Avec lui, c’est straight to the point, il ne tourne pas autour du pot pendant 50 heures pour dire les choses. Ceux qui le connaissent moins peuvent peut-être trouver cela un peu brutal. Ce n’est vraiment pas le cas, il joue juste la franchise dans la négociation. Il ne se passe pas une semaine sans que nous discutions ensemble des différents enjeux économiques et politiques, du plan de relance, etc. Ce sont toujours des discussions très éclairantes pour moi.”

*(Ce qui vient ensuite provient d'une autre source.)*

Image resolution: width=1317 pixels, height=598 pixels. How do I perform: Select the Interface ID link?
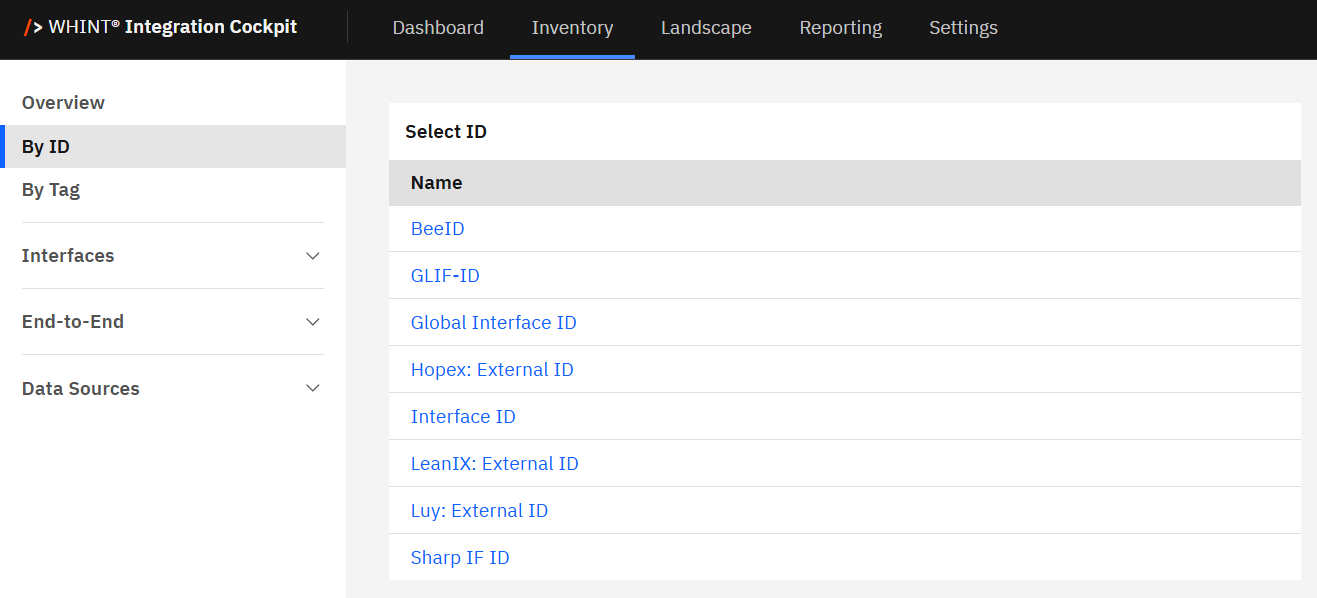[x=463, y=417]
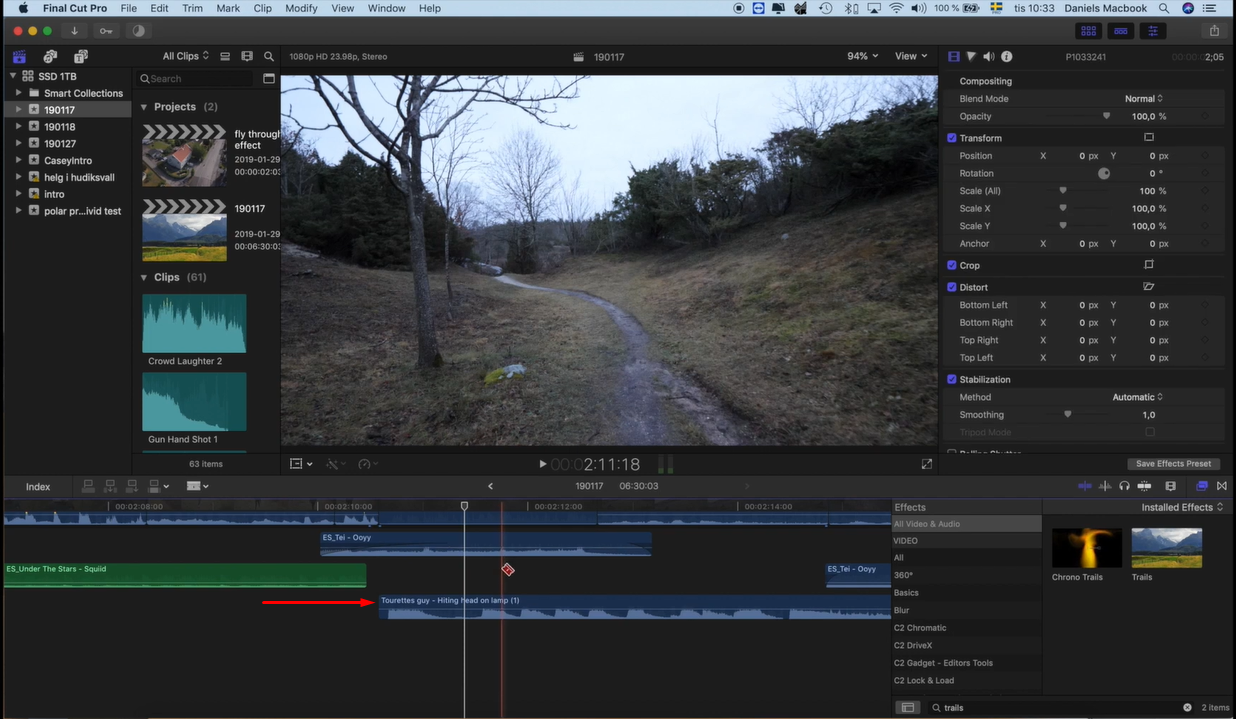Open the stabilization Method dropdown
Image resolution: width=1236 pixels, height=719 pixels.
[x=1137, y=397]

Olivier Leleux , président du comité de direction de Leleux Associated Brokers
“Nous nous sommes rencontrés via des amis communs et des clubs de sport. Et nous nous sommes assez vite retrouvés autour de notre intérêt pour la chose publique. Nous échangeons beaucoup sur l’actualité, sur les mesures que les gouvernements envisagent pour essayer de rétablir une forme d’équité fiscale.
Avec Philippe, c’est toujours une discussion de techniciens, pas d’idéologues. Il cherche l’efficacité, les solutions les plus utiles pour l’Etat, celles qui n’impacteront pas le monde économique. Il a vraiment le sens de l’Etat chevillé au corps. Je suis moi-même macro-économiste de formation et je peux vous dire que je suis rassuré de savoir qu’il y a un Philippe Donnay au Bureau du Plan qui surveille les cordons de la bourse. Ses avis sont respectés à gauche, à droite et au centre. En plus, c’est une personnalité humble et discrète. Il veut donner plus de visibilité à l’action du Bureau du Plan mais je suis sûr qu’il doit un peu se faire violence pour cela. Ce n’est pas quelqu’un qui cherche la lumière.”

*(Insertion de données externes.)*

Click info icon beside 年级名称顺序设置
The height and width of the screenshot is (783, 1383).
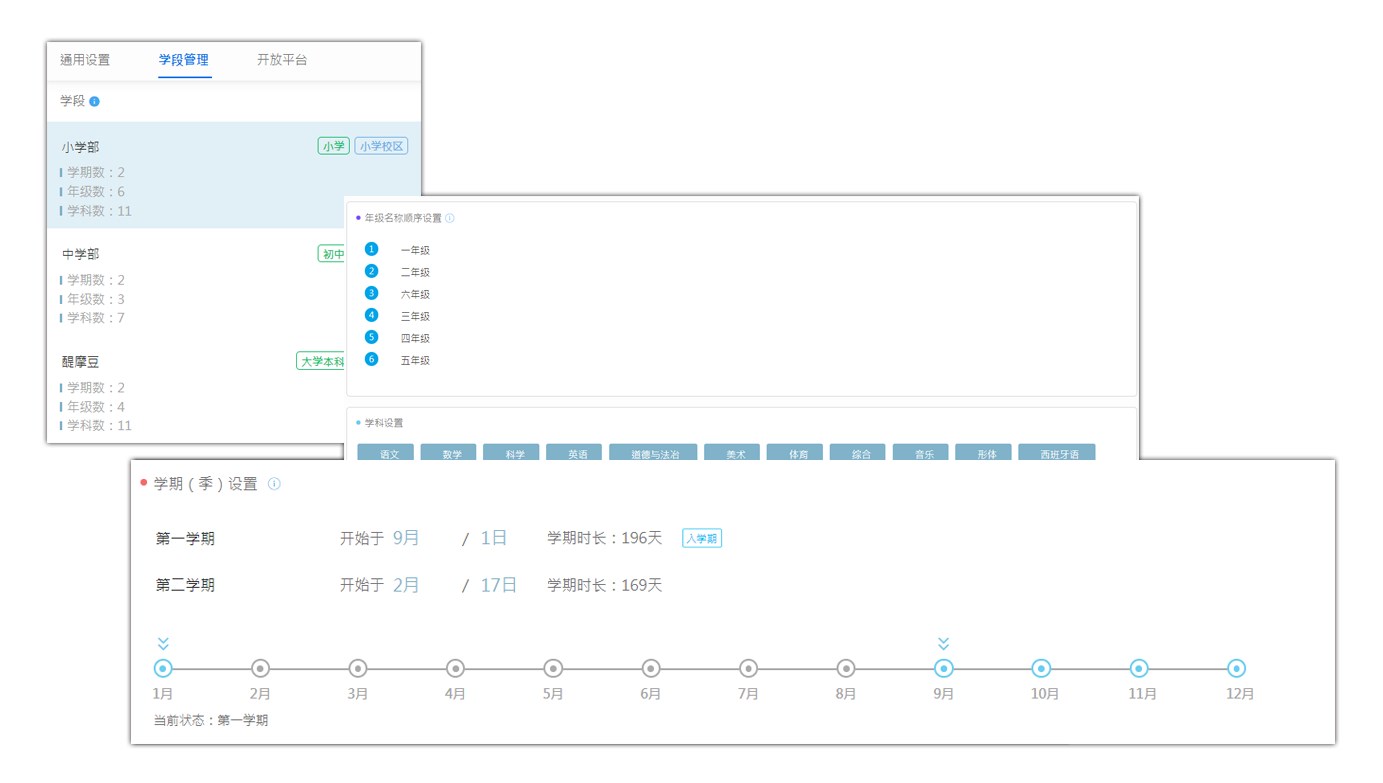pyautogui.click(x=450, y=218)
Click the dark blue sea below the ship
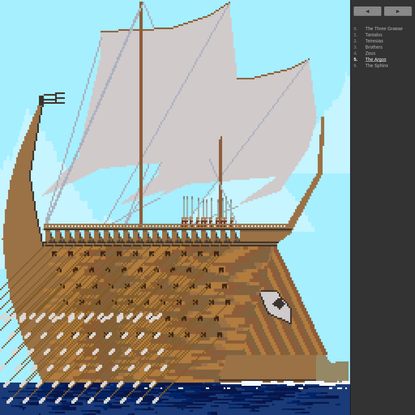 coord(175,399)
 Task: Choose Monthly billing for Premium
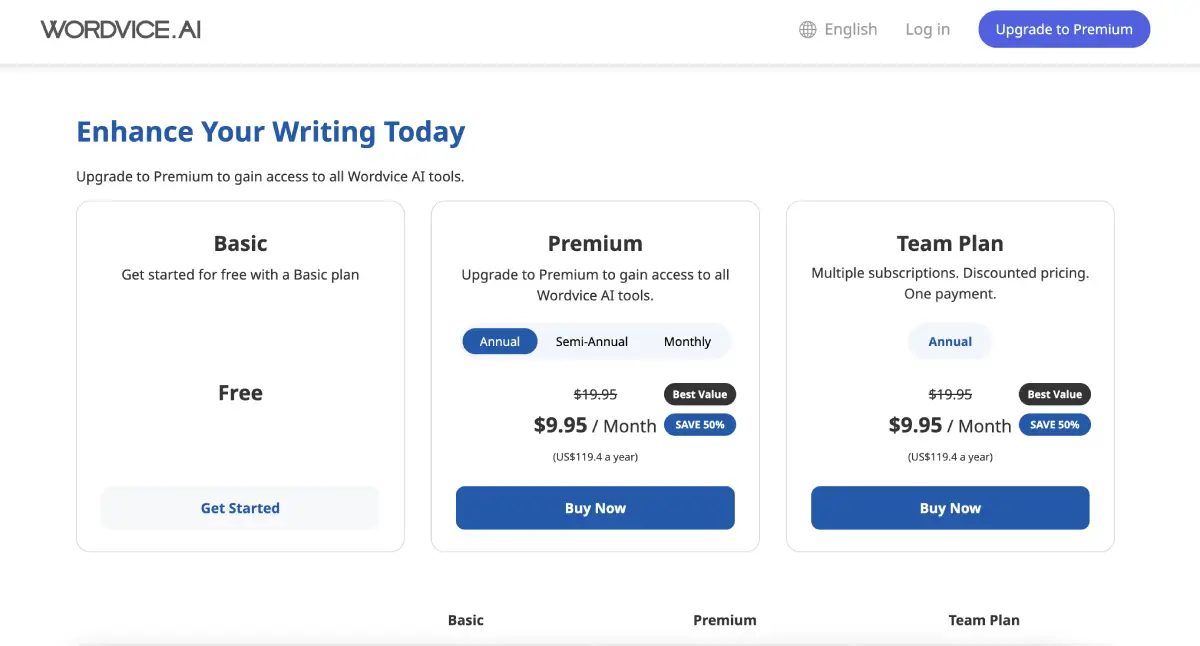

Joëlle Milquet, ex-vice Première ministre et ex-présidente du cdH, aujourd’hui l’une des dirigeantes du Centre européen d’appui électoral
“Philippe est arrivé chez nous comme économiste. Outre sa rigueur et sa maîtrise des dossiers, j’ai toujours apprécié sa vision de l’économie: elle doit être au service d’un projet de société, en l’occurrence une économie sociale de marché. Il n’est pas enfermé dans ce que j’appellerais ‘une économie aveugle’, il n’envisage pas l’économie comme ‘le veau d’or’ de notre société.

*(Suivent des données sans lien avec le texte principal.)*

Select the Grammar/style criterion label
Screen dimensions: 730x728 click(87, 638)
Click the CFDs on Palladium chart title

Philippe est quelqu’un de précieux dans la négociation politique. Il sait mettre les gens à l’aise, il écoute beaucoup, il n’est pas un donneur de leçons et ne cherche jamais à imposer ses idées par la force. Mais n’en déduisez pas qu’être centriste, c’est être mou! Philippe apporte la nuance, l’esprit de synthèse, le sens de l’intérêt général dans le débat. Il possède une incroyable créativité pour trouver le chemin des solutions. Il est, en outre, toujours très attentif aux effets pervers potentiels des mesures envisagées.”